Members of the group Spokane River Team are asking a federal judge to push government regulators to limit the amount of PCBs that can be discharged into the river.Much recent environmental work has been done to improve the quality of the Spokane River. That includes the city’s work to install huge storage basins to collect stormwater so it can be treated before it’s released back into the river.

But Spokane River Team members say environmental agencies are dragging their feet on PCB pollution.  

PCBs are polychlorinated biphenyls, chemicals that had a wide variety of uses from the 1930s through the 1970s, until they were found to be carcinogenic. They were banned in the U.S. in the late 1970s, but are still allowed in other countries.

PCBs have been detected for decades in the Spokane River, including in the flesh of fish that swim there. This is Kathy Dixon from Spokane River Team.

“PCB pollution, unlike sewage, is invisible. We are here today to make pollution visible so that when little kids go down to the river, like my grandma and my mom and my sister and me, they really do encounter a beautiful natural phenomenon, not a dump for PCB pollutants," Dixon told reporters in Riverfront Park on Tuesday.

The chemicals were discharged by local sewage treatment plants and companies such as Kaiser Aluminum and Inland Empire Paper.  

In 2011, environmental advocates sued. They wanted agencies such as the Environmental Protection Agency and Washington Department of Ecology to write cleanup plans that rid the river of PCBs.
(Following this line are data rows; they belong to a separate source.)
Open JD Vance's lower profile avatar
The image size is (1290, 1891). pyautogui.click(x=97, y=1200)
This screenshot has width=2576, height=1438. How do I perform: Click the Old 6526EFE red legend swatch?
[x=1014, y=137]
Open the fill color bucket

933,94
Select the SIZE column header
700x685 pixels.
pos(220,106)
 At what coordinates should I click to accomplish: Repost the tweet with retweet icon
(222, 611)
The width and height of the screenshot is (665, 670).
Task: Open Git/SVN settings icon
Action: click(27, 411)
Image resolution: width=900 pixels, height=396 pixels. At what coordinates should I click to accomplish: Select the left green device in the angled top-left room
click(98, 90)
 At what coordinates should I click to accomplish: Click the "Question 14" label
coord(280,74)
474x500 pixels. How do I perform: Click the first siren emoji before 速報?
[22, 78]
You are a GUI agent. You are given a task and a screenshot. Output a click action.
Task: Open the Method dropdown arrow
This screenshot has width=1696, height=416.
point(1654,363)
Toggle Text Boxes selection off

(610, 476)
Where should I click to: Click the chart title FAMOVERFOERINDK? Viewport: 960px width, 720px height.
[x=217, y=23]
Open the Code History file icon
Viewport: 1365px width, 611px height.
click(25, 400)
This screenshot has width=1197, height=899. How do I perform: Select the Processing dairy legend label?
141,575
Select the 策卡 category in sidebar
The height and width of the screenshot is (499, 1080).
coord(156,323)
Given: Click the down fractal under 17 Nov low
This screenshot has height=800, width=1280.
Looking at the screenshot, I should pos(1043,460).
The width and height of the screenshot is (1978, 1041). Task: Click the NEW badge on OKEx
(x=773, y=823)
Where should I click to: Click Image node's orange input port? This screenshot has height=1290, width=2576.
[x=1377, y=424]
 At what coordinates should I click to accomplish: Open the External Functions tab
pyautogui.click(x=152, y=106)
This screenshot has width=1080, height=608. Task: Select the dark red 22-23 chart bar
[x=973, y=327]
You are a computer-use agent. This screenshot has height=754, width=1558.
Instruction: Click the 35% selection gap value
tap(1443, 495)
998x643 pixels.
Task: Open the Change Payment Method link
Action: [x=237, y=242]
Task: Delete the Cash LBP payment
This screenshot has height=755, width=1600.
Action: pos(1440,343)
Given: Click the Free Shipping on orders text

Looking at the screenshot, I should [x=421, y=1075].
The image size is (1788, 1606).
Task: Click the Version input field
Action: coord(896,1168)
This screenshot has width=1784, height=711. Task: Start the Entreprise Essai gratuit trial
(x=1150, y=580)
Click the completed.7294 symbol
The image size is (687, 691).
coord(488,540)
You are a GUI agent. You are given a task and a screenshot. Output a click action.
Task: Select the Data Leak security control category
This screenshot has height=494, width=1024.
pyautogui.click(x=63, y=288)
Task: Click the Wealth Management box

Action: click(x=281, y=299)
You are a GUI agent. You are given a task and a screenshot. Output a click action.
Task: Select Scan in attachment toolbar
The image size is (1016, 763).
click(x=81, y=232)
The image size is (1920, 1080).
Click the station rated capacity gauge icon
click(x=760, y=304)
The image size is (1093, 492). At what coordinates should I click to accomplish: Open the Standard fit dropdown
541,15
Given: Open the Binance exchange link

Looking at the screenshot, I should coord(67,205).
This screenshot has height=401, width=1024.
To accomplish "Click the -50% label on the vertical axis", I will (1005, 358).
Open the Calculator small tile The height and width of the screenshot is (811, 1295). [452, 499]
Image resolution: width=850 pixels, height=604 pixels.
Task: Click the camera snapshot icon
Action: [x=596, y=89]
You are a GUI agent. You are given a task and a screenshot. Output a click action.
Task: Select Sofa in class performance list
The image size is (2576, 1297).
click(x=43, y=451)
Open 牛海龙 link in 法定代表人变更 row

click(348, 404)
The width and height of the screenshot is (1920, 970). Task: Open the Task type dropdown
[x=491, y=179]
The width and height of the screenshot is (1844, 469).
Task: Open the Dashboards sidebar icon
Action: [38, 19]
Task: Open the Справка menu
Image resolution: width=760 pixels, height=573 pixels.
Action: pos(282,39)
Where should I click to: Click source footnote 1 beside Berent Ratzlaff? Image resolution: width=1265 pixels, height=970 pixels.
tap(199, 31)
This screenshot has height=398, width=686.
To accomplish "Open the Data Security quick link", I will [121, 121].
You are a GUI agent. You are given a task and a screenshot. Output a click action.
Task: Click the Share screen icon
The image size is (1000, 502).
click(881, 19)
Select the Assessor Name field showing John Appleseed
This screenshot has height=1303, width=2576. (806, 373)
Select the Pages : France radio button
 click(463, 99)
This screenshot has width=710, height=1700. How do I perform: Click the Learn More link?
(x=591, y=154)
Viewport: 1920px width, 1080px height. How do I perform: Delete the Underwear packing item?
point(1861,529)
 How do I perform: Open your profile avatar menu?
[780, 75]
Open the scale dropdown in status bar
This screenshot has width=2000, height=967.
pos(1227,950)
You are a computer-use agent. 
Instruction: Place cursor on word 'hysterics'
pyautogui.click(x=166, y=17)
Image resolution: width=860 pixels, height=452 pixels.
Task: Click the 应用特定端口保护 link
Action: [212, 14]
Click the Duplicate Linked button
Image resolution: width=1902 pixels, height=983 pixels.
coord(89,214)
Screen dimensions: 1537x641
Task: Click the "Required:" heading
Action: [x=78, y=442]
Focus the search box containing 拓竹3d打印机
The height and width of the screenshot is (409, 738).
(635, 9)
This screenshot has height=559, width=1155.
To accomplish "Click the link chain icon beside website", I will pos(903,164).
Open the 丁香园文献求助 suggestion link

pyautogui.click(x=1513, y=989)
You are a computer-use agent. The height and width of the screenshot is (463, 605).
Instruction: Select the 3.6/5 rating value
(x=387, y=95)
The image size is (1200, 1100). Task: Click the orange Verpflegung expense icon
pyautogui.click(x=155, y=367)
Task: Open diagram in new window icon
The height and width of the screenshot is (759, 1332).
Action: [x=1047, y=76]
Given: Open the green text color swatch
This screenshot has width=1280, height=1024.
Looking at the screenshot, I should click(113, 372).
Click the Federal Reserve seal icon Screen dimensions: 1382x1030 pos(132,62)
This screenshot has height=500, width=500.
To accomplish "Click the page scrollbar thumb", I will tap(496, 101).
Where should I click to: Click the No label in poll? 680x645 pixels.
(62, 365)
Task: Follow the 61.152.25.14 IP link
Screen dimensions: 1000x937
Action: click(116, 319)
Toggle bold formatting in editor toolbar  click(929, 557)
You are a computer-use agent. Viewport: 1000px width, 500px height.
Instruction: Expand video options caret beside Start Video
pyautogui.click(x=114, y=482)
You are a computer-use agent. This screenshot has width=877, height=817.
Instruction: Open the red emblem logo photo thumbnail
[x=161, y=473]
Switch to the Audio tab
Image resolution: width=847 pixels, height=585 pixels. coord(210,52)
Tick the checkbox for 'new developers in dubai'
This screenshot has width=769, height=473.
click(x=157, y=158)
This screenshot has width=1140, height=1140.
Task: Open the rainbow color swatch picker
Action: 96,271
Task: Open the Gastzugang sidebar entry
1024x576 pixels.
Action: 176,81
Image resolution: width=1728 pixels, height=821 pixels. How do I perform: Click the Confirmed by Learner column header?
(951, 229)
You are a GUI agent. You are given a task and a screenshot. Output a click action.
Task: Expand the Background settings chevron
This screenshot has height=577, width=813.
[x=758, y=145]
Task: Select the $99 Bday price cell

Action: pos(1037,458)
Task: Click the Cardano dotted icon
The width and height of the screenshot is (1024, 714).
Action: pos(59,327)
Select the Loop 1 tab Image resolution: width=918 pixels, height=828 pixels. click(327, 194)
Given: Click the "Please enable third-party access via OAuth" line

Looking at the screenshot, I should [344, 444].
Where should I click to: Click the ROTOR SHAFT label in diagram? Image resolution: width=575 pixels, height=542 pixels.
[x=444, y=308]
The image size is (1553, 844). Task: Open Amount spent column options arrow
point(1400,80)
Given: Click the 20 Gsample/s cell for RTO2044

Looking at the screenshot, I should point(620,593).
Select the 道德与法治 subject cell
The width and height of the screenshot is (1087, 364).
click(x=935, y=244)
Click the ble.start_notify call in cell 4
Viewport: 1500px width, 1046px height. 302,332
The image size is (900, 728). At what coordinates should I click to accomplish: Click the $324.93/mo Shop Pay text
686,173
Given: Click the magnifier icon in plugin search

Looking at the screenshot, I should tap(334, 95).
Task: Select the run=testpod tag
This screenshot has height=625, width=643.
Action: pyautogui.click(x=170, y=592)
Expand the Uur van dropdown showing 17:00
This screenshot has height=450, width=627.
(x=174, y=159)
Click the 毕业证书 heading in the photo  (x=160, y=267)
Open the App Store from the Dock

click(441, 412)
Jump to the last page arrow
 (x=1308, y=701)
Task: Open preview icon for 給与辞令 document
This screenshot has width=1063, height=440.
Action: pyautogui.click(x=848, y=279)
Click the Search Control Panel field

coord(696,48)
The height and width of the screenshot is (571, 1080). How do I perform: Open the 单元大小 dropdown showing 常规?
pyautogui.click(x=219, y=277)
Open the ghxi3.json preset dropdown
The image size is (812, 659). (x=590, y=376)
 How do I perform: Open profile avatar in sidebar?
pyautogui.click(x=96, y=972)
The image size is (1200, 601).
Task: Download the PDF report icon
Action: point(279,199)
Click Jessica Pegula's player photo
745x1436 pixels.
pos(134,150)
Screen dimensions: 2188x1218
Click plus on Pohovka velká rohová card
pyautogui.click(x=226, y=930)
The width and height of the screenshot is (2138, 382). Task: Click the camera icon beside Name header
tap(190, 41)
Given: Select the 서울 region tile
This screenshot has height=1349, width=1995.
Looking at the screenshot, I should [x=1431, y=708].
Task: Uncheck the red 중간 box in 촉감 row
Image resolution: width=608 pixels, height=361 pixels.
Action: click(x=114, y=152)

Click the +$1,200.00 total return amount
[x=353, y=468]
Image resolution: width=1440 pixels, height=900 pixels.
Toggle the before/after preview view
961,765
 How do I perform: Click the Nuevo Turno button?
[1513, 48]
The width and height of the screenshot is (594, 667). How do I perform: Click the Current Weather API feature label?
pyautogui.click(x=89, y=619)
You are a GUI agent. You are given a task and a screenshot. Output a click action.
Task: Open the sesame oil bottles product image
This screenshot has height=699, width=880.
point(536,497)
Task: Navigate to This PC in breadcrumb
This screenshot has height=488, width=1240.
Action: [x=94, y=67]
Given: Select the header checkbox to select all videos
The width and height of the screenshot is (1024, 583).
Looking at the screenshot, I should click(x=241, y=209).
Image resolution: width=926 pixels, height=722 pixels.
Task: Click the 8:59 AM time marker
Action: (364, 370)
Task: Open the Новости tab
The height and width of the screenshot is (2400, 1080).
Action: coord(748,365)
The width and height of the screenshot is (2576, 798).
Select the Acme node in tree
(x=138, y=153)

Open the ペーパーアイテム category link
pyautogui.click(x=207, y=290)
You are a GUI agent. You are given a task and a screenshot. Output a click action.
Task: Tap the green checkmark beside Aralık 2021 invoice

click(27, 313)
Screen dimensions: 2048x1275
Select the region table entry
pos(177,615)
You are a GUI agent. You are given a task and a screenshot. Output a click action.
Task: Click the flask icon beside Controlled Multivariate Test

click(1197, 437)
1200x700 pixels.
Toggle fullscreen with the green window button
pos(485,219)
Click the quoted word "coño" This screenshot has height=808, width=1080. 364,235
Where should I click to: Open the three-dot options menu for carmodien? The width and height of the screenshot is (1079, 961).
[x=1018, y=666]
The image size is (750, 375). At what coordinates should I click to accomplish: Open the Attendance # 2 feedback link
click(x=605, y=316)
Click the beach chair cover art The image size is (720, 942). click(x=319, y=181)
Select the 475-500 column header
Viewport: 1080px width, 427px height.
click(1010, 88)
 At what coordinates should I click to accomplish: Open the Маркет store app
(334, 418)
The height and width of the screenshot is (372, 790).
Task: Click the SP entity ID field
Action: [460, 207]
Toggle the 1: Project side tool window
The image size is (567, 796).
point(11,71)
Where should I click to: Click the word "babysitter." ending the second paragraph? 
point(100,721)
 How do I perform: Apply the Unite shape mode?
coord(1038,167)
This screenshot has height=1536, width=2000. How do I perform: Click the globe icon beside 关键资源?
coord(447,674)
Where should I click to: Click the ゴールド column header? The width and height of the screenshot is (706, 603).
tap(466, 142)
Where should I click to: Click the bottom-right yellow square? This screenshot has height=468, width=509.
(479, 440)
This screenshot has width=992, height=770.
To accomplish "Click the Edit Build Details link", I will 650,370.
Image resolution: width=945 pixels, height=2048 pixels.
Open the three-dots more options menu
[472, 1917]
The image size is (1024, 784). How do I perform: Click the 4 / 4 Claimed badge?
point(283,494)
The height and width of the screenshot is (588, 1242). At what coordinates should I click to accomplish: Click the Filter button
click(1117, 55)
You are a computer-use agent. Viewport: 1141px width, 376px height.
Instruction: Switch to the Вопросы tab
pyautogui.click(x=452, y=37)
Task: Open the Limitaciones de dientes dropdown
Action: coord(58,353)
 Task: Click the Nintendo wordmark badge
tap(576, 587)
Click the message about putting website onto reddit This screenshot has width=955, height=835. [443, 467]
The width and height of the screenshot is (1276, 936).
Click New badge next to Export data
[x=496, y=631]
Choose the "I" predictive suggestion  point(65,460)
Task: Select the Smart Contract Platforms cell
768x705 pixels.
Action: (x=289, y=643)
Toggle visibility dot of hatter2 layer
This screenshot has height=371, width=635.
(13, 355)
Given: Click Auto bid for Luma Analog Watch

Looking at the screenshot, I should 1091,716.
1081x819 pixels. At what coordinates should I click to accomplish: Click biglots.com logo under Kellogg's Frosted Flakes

In 2015, Judge Barbara Rothstein ruled for them, but six years later, river advocates claim there’s still no plan.

A Seattle law firm representing Dixon’s group is asking Rothstein to intervene and require the EPA to write a cleanup plan she ordered them to create six years ago. No word yet on whether she’ll hear the case.

In response, an Ecology spokeswoman released this statement: "We would emphasize that, in the past decade, a great deal of progress has been made in identifying and reducing PCBs from the Spokane River watershed. The data shows that progress is being made and PCB concentrations are going down. We plan to continue working with local stakeholders to address sources of PCBs going into the river. We’re committed to improving the health of the Spokane River and its fish for the communities that depend on it."